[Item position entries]
▬▬▬

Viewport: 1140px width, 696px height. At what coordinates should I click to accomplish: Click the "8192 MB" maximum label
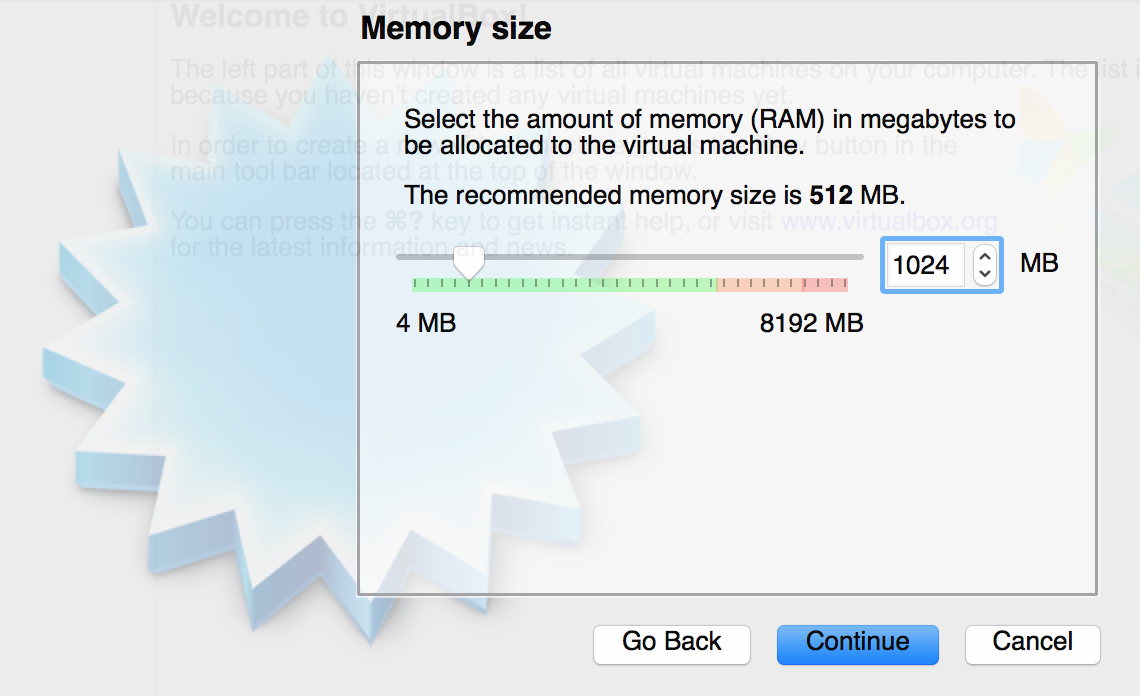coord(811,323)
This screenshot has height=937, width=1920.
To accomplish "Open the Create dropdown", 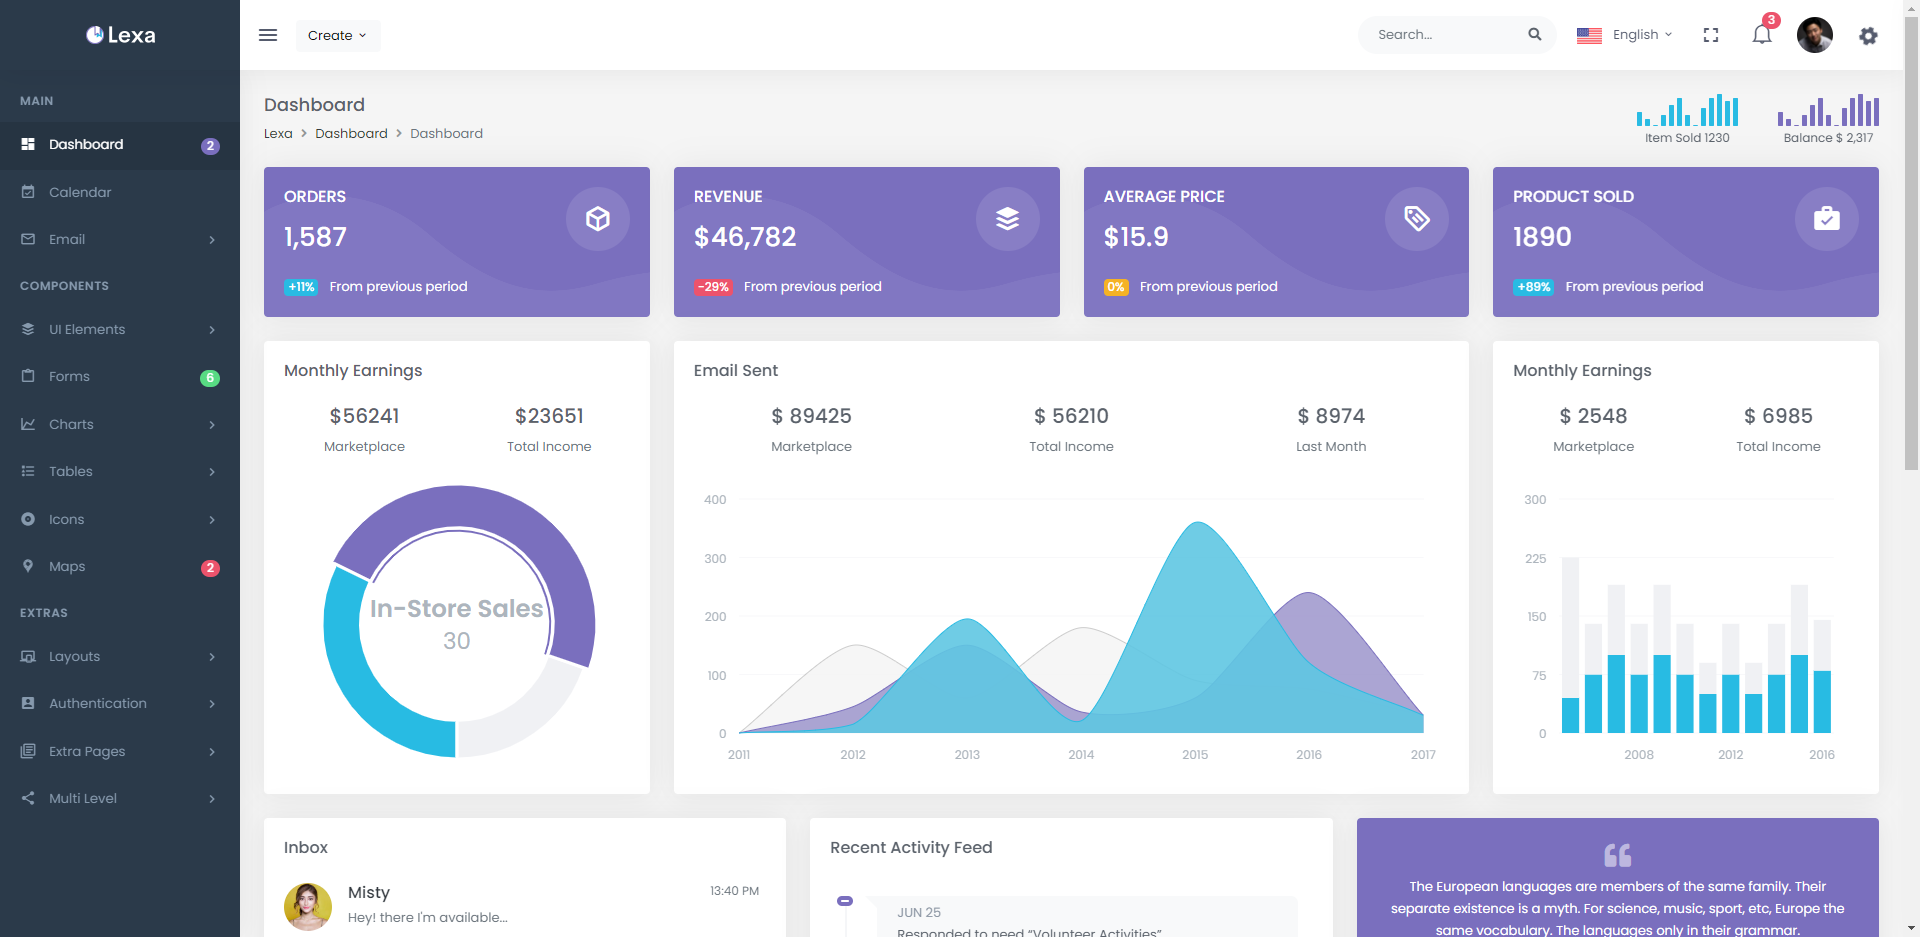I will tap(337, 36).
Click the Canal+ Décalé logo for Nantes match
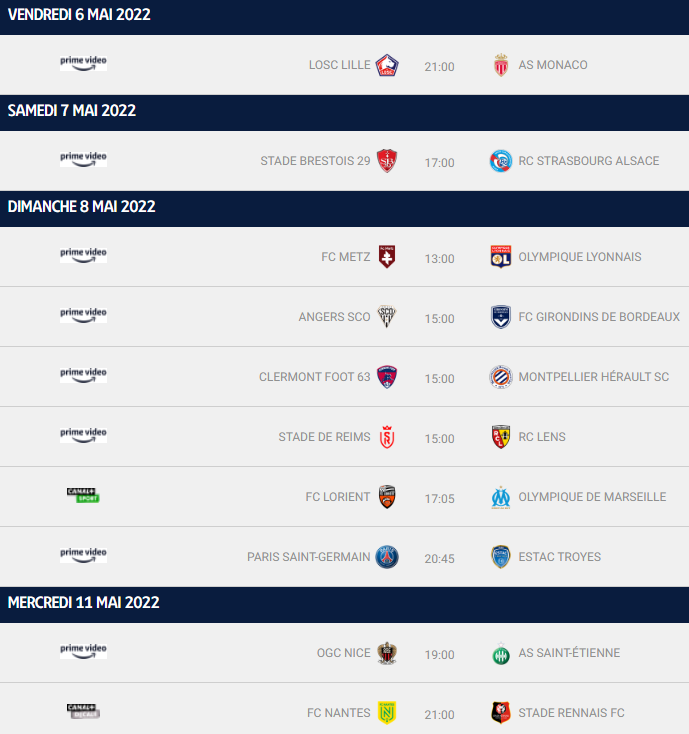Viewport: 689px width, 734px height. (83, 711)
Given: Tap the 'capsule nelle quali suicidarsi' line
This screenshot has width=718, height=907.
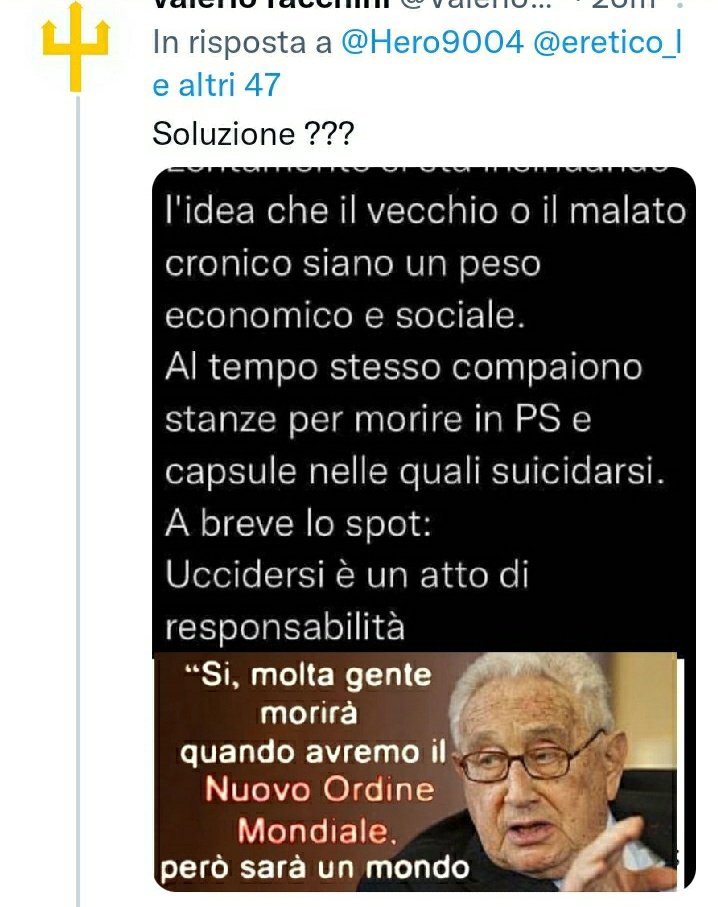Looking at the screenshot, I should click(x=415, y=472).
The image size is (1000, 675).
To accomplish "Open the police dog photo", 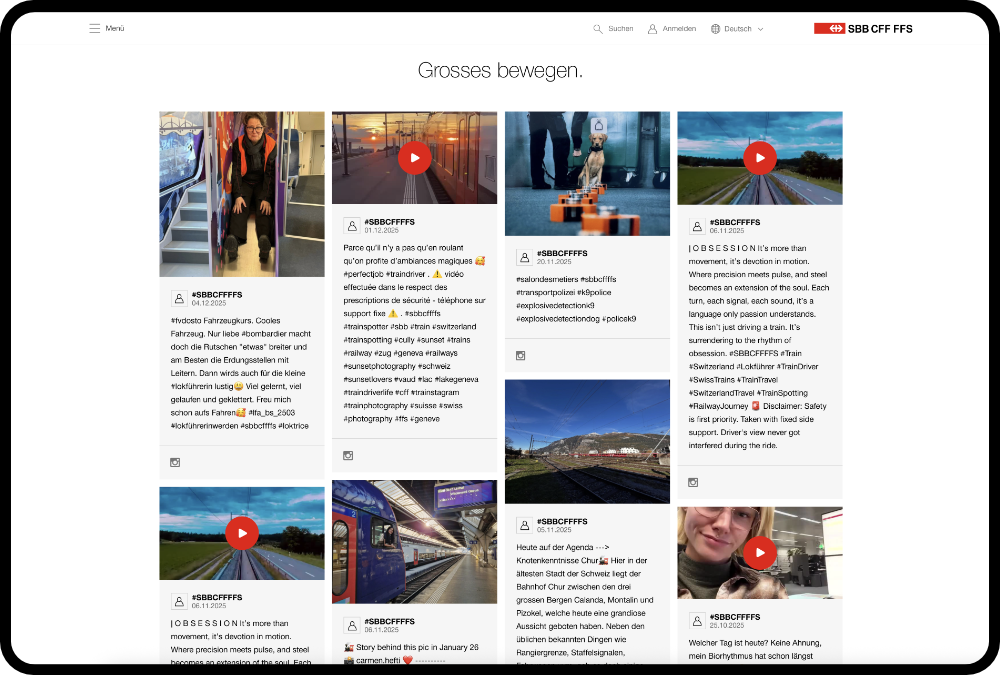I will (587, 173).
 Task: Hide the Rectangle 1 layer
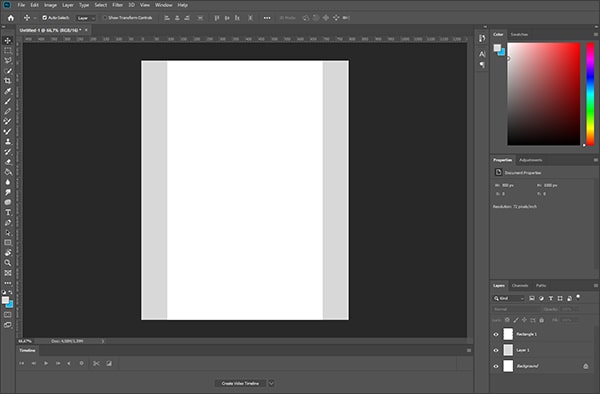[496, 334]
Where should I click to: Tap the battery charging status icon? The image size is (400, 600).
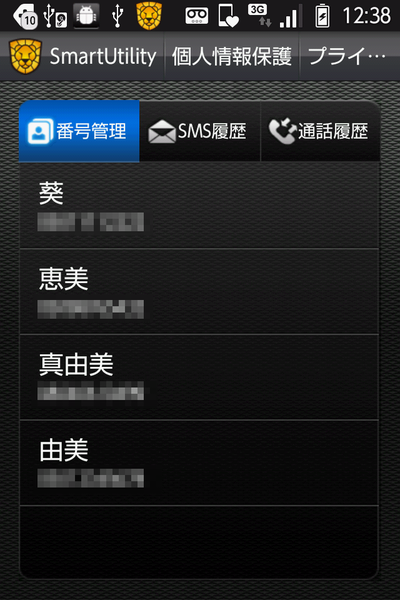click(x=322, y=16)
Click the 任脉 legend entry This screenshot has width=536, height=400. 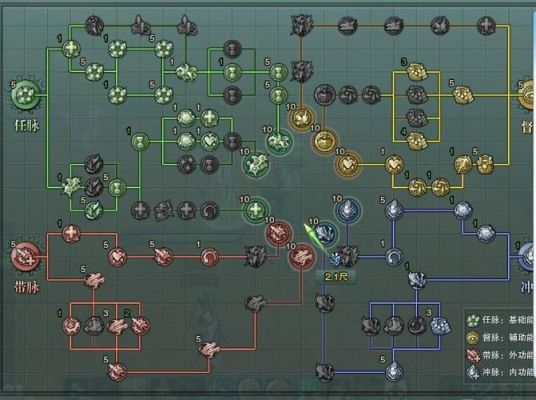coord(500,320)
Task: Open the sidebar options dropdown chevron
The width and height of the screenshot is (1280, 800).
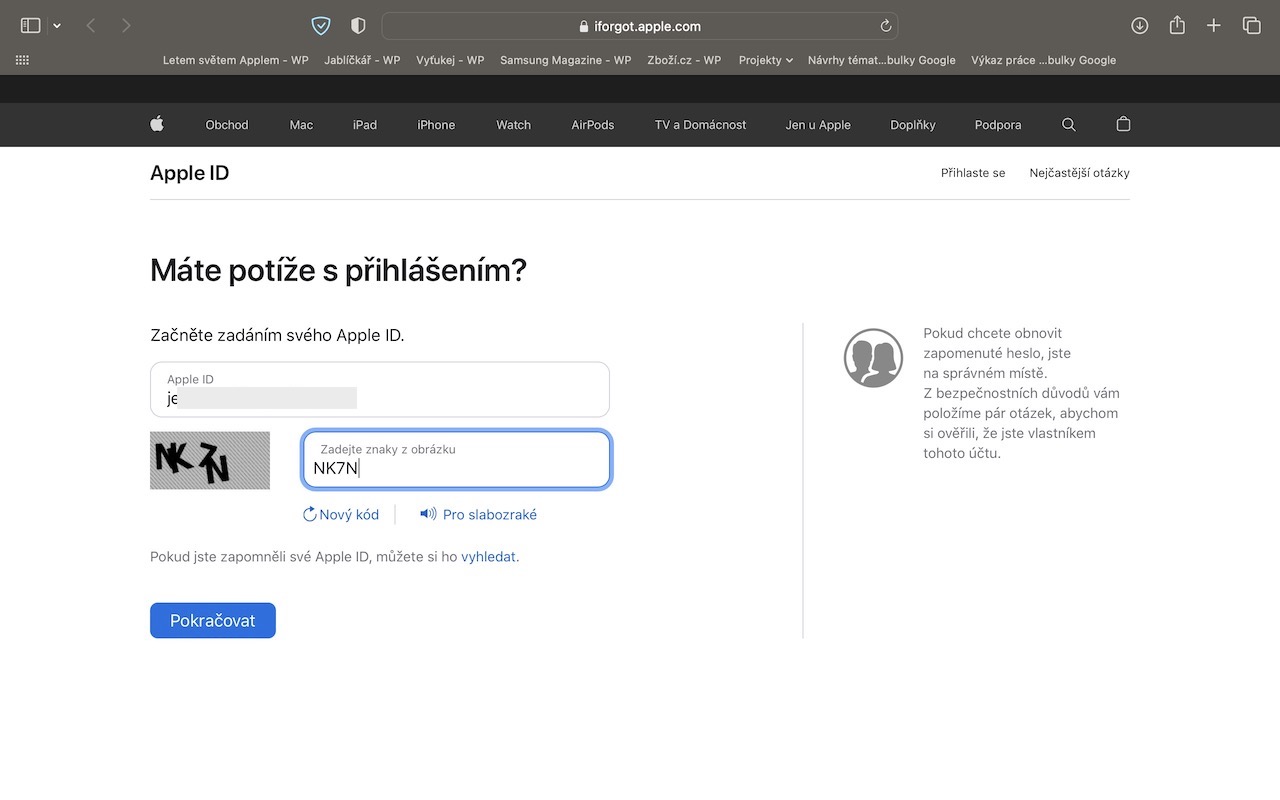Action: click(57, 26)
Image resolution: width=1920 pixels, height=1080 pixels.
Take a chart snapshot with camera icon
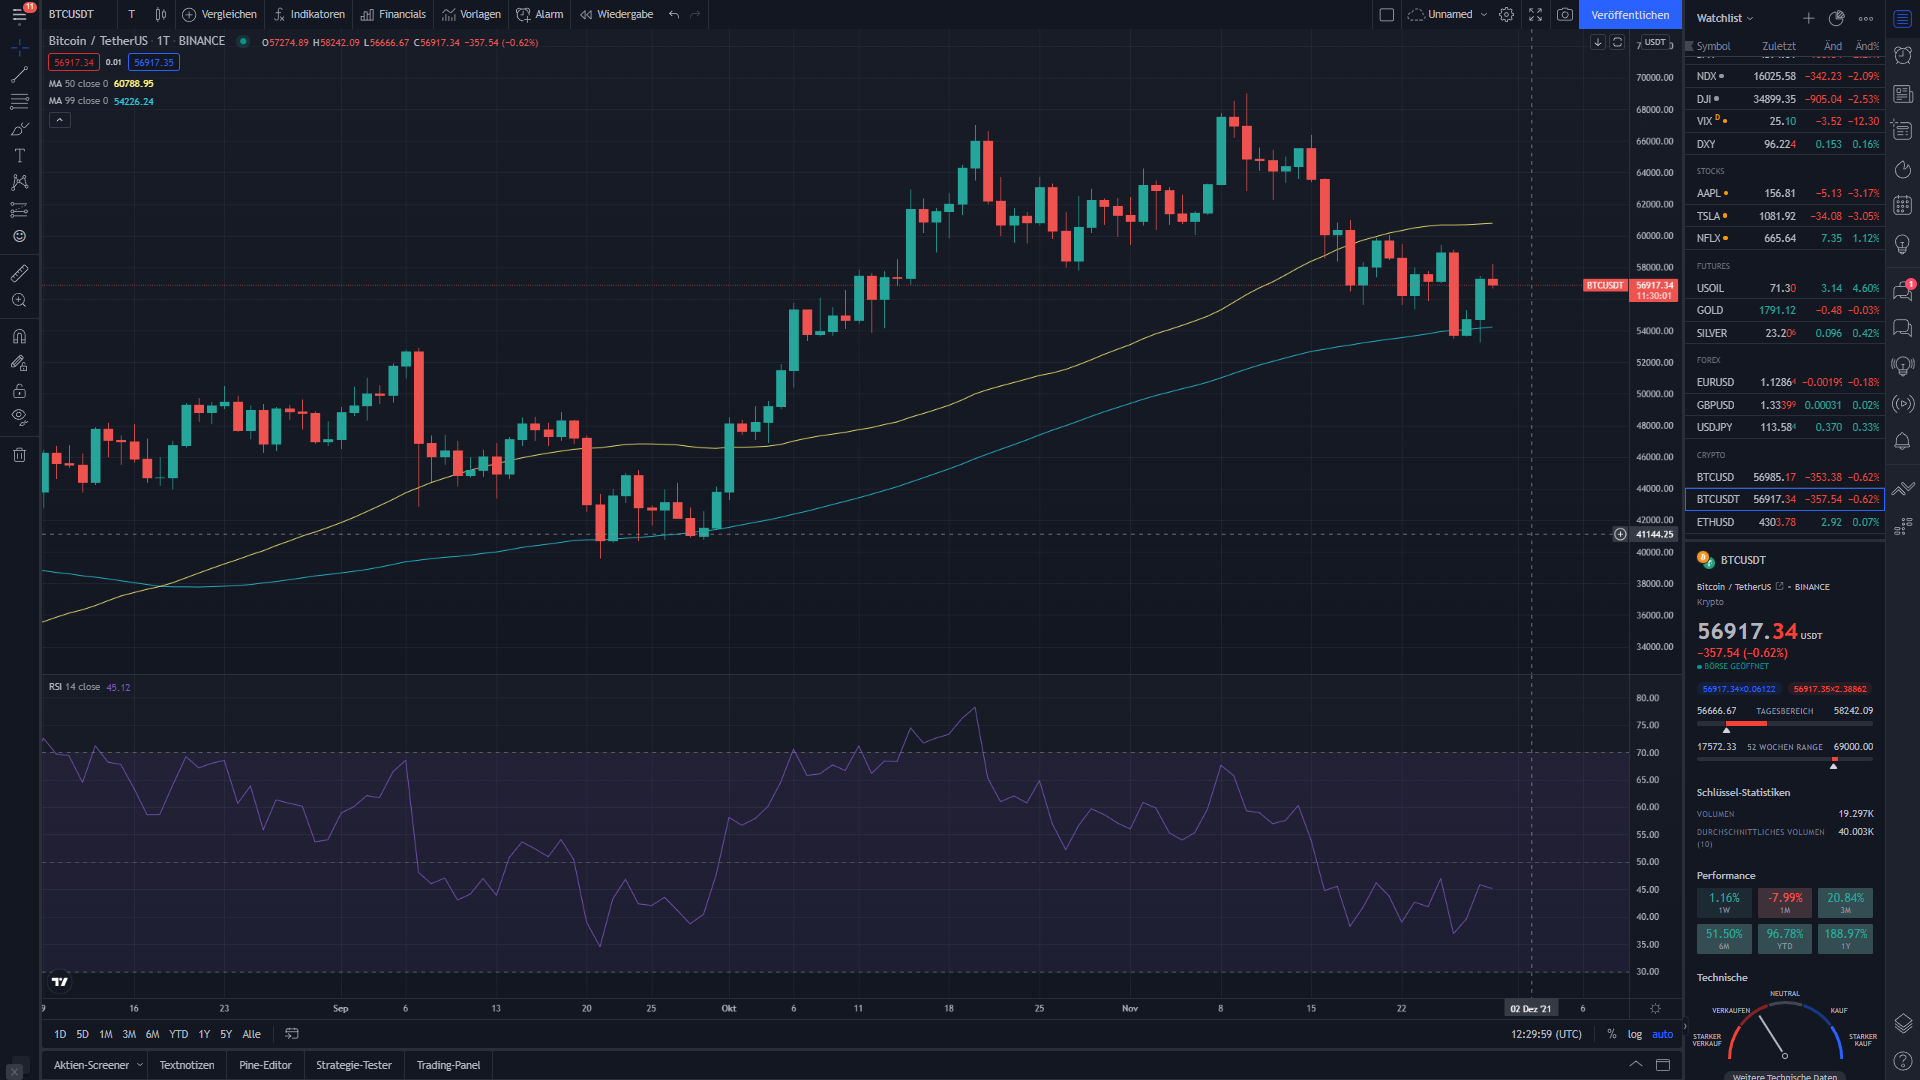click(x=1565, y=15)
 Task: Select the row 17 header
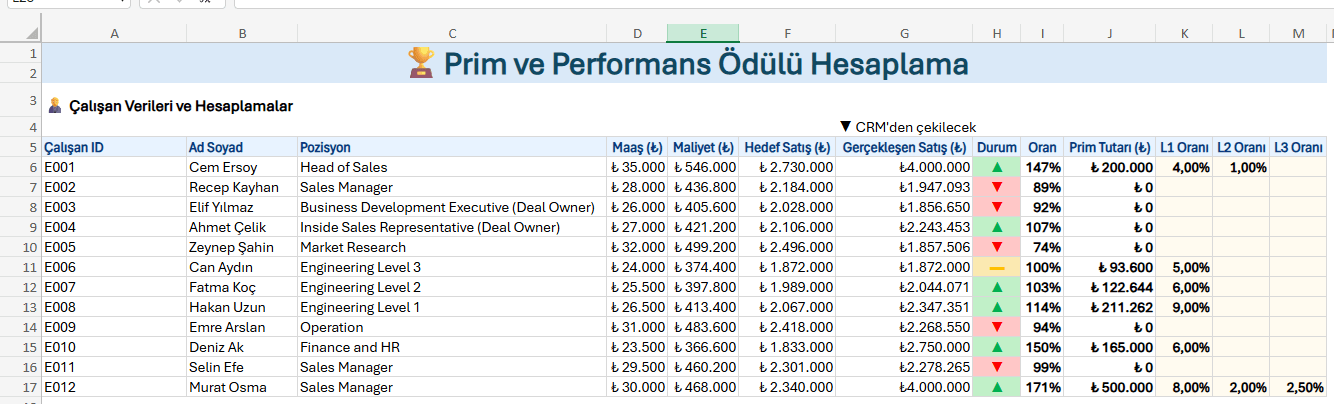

▬▬▬

### EXERCISE
Rewrite the material from the line containing "Image resolution: width=1920" through the end, replacing "chart snapshot" with "chart image" and changing nothing else. Omit the pictures from your answer.

### RESPONSE TO THIS EXERCISE
Image resolution: width=1920 pixels, height=1080 pixels.
Take a chart image with camera icon
click(x=1565, y=15)
 Task: Select the row 17 header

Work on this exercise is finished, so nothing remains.